Ho visto lo stupore nei suoi occhi. Era abituato a guardare con me di fianco a lui, non con me dentro al campo. Deve esserglisi acceso qualcosa in quel momento, perché da lì in poi ha voluto sempre tenere una racchetta in mano quando ne vedeva una nei paraggi. Forse aveva capito che le cose si può anche farle oltre che guardarle.

Qualche anno dopo il giorno prima di partire per la vacanza gli ho comprato la sua prima racchettina. Lungo il tragitto tra lavoro e casa aveva appena aperto un negozietto solo di tennis, in un posto improbabile, infatti ha chiuso poco tempo dopo purtroppo. Sembrava fosse sorto dal nulla appositamente per noi, per vendermi la racchettina che mancava perché fosse davvero vacanza.

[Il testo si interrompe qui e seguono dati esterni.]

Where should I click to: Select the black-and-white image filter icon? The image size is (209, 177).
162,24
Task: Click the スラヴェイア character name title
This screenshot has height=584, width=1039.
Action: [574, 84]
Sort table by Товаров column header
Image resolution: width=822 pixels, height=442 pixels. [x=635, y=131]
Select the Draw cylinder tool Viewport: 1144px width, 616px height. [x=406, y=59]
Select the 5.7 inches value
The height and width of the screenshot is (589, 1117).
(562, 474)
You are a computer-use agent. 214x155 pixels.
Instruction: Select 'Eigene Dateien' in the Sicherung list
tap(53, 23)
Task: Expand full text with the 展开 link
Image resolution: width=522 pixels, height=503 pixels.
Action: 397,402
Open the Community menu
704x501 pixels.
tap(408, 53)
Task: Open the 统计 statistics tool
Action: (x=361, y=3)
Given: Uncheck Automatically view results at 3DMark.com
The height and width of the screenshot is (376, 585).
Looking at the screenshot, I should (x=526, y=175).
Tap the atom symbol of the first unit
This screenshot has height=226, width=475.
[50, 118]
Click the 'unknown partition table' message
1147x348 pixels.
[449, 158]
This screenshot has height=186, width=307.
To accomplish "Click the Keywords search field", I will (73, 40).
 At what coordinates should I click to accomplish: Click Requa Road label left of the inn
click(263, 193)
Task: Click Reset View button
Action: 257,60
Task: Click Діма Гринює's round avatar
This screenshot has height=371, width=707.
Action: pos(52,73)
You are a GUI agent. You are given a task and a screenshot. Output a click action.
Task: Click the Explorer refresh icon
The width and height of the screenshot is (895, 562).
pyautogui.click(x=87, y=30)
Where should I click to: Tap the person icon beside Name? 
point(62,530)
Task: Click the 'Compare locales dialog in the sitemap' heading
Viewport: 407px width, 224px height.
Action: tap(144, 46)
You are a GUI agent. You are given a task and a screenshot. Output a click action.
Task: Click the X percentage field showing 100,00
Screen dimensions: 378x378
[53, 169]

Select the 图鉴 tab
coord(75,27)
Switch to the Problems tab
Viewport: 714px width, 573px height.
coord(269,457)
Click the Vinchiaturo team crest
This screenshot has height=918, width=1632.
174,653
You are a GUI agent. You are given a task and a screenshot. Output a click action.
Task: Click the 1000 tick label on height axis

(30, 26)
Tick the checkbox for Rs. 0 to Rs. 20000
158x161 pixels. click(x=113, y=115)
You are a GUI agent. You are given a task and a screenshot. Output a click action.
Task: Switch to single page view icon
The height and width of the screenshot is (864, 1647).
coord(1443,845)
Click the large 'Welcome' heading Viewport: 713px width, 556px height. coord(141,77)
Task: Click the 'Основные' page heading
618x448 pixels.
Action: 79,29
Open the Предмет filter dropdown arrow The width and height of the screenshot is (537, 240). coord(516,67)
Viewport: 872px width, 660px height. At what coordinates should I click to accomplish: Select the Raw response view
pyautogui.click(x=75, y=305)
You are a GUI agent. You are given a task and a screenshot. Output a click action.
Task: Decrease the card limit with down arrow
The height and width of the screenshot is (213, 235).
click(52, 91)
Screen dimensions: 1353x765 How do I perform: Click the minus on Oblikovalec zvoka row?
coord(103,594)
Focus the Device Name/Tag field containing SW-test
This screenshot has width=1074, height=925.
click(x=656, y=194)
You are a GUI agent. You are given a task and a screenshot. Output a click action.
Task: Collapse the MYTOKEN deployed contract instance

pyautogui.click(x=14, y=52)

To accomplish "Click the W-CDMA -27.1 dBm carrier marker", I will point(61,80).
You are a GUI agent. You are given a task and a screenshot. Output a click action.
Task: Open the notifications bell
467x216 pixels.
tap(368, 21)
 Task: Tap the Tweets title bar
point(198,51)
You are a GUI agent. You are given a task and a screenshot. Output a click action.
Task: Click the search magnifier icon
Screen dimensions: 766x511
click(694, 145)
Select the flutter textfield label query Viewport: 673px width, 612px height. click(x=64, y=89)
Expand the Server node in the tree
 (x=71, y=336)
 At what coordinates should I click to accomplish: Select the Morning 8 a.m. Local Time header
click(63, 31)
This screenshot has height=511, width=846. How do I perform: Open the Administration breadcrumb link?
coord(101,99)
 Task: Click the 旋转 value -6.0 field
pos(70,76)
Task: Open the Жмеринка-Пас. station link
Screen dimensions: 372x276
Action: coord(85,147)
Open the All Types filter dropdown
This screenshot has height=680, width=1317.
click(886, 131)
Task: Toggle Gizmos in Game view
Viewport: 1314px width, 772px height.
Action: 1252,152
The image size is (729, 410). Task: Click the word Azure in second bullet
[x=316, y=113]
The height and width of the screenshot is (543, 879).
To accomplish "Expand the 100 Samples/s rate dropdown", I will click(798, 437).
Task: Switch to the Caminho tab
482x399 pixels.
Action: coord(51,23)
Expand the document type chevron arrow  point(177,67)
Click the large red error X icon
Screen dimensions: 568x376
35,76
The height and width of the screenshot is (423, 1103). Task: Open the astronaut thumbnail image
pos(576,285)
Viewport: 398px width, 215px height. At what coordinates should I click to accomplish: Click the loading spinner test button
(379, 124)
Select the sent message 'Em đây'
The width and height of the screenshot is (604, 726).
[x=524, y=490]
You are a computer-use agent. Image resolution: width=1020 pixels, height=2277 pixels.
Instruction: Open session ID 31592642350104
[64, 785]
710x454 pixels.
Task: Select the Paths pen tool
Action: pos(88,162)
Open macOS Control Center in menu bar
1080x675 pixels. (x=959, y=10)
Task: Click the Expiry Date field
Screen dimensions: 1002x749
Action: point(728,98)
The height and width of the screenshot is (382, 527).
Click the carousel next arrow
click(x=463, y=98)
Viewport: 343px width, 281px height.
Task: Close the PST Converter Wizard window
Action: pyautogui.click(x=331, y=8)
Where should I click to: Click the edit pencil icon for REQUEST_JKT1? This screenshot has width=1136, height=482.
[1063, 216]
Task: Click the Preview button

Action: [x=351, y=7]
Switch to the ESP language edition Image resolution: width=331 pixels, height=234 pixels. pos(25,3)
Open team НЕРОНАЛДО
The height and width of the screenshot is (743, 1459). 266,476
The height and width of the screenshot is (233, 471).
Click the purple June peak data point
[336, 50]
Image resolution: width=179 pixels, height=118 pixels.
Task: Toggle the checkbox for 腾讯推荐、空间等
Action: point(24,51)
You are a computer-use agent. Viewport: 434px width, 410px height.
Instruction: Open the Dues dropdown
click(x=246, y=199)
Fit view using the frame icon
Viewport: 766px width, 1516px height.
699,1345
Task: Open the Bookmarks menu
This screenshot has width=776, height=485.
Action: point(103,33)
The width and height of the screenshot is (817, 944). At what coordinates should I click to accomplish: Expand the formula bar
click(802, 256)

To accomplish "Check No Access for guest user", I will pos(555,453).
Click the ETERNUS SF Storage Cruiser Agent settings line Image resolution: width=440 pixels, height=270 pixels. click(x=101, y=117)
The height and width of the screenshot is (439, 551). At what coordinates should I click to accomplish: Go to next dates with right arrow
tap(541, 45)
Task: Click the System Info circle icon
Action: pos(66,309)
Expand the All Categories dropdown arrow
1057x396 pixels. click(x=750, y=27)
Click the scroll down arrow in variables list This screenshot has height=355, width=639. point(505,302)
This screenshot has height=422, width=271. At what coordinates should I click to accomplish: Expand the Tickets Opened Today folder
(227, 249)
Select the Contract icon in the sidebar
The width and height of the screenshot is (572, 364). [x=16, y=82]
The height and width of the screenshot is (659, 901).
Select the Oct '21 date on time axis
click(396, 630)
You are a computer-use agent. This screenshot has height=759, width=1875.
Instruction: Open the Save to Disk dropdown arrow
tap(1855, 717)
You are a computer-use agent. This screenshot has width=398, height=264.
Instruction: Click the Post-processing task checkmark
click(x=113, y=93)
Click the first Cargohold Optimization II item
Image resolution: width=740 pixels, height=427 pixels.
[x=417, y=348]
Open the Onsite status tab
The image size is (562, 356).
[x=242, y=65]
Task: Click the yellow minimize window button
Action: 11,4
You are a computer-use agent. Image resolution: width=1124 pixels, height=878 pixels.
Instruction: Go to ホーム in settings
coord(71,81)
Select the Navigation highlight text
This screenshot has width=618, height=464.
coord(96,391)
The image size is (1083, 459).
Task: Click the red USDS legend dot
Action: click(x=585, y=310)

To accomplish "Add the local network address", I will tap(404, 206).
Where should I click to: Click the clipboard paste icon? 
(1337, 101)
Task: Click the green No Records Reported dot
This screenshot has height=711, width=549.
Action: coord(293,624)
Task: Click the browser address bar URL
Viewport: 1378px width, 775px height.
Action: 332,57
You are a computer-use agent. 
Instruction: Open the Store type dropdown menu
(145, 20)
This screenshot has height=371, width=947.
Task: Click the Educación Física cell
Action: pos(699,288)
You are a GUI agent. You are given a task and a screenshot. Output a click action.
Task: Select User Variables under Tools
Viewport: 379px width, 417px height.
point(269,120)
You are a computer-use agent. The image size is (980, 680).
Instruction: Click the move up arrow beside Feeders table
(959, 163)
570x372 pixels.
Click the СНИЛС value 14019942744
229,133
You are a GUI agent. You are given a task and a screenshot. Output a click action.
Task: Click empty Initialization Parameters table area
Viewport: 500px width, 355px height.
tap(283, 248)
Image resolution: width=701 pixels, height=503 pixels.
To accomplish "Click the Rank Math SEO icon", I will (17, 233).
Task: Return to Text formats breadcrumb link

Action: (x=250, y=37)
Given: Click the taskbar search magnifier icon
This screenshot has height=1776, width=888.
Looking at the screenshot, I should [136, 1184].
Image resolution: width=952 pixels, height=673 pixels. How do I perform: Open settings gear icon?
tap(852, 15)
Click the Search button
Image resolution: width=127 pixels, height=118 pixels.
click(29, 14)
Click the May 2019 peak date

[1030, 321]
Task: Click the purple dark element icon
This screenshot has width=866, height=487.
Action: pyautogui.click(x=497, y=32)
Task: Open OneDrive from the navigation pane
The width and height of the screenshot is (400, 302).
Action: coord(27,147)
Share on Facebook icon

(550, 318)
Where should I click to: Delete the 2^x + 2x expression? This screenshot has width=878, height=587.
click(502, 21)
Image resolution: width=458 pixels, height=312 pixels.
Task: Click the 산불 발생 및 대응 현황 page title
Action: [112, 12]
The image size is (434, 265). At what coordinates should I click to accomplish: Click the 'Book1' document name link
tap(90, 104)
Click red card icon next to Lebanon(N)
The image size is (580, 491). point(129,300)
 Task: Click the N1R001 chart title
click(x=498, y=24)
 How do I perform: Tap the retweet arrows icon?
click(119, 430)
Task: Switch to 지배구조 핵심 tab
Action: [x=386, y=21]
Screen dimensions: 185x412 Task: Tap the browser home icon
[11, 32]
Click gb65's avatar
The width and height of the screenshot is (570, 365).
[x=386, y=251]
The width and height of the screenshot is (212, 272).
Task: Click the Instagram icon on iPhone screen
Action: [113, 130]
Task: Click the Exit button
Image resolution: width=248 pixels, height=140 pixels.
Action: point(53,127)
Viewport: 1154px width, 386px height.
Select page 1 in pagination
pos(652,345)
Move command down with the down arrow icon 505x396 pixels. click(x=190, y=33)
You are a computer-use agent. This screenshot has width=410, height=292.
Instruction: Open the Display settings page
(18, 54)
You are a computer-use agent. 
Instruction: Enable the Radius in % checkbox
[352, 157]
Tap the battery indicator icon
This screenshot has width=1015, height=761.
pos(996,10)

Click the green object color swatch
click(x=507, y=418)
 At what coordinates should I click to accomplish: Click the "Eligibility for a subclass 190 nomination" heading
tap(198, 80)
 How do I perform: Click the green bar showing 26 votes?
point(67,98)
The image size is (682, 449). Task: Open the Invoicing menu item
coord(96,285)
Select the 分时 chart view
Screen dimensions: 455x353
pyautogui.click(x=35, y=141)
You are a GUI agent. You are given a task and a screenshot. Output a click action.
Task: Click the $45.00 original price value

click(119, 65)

Con quella tutte le mattine prima di andare in spiaggia ci fermavamo al campo. Ne colpiva davvero poche ma era troppo bello vederlo impegnarsi per farlo. E troppo bello fare poi il bagno dopo aver giocato, giusto il tempo di togliersi le scarpe e correre incontro al mare che era lì ad aspettare noi.

 

- Mamma, oggi ho battuto il papà 7 a 5.

- Ma com’è possibile?

 

I punti erano le volte che la colpiva. Chissà, un giorno forse riusciremo a fare un doppio assieme. Per il momento giochiamo ogni tanto e portiamo con noi la sorellina più piccola, lei con la terra rossa fa i castelli di sabbia.

Quando vado in giro d’estate comunque una racchetta me la porto sempre dietro, non si sa mai. Ma se in campo non fa un caldo infernale non mi diverto. Mi piace sentire il silenzio dato dal caldo, dall’estate e dalle vacanze. Un silenzio infinito, senza pensieri. E poi sentirlo rotto dal suono della pallina, che ne definisce come un eco la vastità. Ad ogni colpo il suono mi ricorda che è estate, ogni colpo evidenzia il silenzio, quell’infinito pacato silenzio dell’aria caldissima quando è estate.